* [GIVEN RECORDS]
════════════════════
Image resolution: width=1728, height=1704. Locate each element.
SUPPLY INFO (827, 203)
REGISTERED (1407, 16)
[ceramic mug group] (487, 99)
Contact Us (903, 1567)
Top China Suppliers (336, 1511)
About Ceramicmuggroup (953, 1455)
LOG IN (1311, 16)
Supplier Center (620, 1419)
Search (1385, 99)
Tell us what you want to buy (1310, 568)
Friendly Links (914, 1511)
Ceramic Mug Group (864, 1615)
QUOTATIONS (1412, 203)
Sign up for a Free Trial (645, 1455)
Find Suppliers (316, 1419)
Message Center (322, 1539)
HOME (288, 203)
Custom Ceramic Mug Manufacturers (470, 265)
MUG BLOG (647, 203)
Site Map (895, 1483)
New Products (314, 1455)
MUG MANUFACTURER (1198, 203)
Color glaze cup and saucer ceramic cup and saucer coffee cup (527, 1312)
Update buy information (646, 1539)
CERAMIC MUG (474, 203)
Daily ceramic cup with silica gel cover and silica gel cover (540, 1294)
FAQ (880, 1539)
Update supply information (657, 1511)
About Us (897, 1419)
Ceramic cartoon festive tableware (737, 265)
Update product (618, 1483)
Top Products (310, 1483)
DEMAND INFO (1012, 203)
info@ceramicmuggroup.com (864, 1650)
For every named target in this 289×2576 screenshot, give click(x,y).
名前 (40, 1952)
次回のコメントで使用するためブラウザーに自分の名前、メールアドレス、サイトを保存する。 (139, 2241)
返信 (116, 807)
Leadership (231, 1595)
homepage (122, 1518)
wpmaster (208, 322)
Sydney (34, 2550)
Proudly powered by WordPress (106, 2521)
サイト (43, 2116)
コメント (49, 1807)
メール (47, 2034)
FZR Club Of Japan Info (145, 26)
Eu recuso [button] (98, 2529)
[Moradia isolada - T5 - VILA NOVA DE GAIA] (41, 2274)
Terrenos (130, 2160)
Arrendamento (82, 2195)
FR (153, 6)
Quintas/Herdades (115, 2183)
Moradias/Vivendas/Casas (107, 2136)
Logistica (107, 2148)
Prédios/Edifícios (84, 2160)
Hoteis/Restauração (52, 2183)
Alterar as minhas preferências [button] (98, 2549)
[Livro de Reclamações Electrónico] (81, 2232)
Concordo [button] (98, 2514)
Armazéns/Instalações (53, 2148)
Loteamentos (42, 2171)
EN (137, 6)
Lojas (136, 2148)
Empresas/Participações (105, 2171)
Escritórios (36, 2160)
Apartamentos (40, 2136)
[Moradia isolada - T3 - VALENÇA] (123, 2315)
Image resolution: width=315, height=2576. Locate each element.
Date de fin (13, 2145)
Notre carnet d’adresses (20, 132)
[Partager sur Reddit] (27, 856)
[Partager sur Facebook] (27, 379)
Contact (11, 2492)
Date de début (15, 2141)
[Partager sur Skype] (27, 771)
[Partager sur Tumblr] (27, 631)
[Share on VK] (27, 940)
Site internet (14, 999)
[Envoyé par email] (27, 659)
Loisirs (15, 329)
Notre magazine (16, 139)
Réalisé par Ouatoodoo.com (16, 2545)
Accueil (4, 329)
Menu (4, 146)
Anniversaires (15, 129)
════════════════════
* [TO DO] Lines before the one containing "Contact (11, 2492)" stay out; reproduce that line and all the lines after it, through the end of the listing, exactly.

* [TASK RESPONSE]
Contact (11, 2492)
Date de début (15, 2141)
[Partager sur Skype] (27, 771)
[Partager sur Tumblr] (27, 631)
[Share on VK] (27, 940)
Site internet (14, 999)
[Envoyé par email] (27, 659)
Loisirs (15, 329)
Notre magazine (16, 139)
Réalisé par Ouatoodoo.com (16, 2545)
Accueil (4, 329)
Menu (4, 146)
Anniversaires (15, 129)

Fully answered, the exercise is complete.